KYIV, Sept 21 – Ukraine failed to raise new cash at its latest treasury bill auction as commercial banks, holding bills the government has not repaid on time, declined to bid, the Finance Ministry announced on Thursday.
The ministry said it had not sold three-month or six-month OVDP discount treasury bills at auctions on Tuesday, and it failed at other auctions earlier in the month.
“We failed to sell bills due to an absence of bids by commercial banks,” a ministry representative said.
The ministry last auctioned OVDP treasury bills on August 22, when three-month paper yielded 22 percent and six-month bills yielded an average 23.48 percent.
Commercial banks say they are cautious since the Finance Ministry failed on September 13 to redeem maturing 450-day t-bills worth Hr 68.15 million ($12.53 million).
On Tuesday, a senior central bank official said the finance ministry had repaid about 40 percent of overdue payments on the treasury bills or over Hr 28 million ($5.15 million).

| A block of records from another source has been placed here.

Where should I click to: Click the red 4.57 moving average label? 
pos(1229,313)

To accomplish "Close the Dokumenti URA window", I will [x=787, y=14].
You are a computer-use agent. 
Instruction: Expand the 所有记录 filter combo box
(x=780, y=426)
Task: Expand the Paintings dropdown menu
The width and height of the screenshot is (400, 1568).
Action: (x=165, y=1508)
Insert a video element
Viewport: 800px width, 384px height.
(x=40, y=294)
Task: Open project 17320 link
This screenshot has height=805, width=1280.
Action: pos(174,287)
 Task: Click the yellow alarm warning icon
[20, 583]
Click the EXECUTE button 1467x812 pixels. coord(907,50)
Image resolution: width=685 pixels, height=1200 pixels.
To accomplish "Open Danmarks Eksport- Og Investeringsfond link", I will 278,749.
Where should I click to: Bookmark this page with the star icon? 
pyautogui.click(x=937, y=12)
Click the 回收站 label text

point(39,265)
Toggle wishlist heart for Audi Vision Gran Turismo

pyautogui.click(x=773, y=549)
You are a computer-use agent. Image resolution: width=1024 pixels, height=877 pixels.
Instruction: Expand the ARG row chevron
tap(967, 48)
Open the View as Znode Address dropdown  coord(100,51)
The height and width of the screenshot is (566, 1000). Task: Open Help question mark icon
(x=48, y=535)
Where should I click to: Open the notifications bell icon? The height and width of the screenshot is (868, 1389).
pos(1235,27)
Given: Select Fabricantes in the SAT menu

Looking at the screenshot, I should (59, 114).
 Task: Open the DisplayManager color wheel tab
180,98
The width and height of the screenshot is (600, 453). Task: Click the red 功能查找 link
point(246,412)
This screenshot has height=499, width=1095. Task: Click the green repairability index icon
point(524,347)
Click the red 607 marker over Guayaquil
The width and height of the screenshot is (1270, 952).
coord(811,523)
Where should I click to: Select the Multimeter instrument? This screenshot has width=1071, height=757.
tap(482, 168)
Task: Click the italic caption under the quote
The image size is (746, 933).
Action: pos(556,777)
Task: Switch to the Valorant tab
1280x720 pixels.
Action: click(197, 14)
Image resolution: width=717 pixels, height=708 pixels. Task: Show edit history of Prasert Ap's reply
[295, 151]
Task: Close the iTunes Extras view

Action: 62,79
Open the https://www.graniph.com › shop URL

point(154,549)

Presumably new funds raised on Thursday could have been used to repay remaining bills.
Traders have said the technical default could sound the death knell for the country’s short-term debt market, which had recently started to recover.
This is the first time since the 1998 economic crisis, which followed the Russian economic disaster of the same year, that the government has failed to redeem its debt to banks.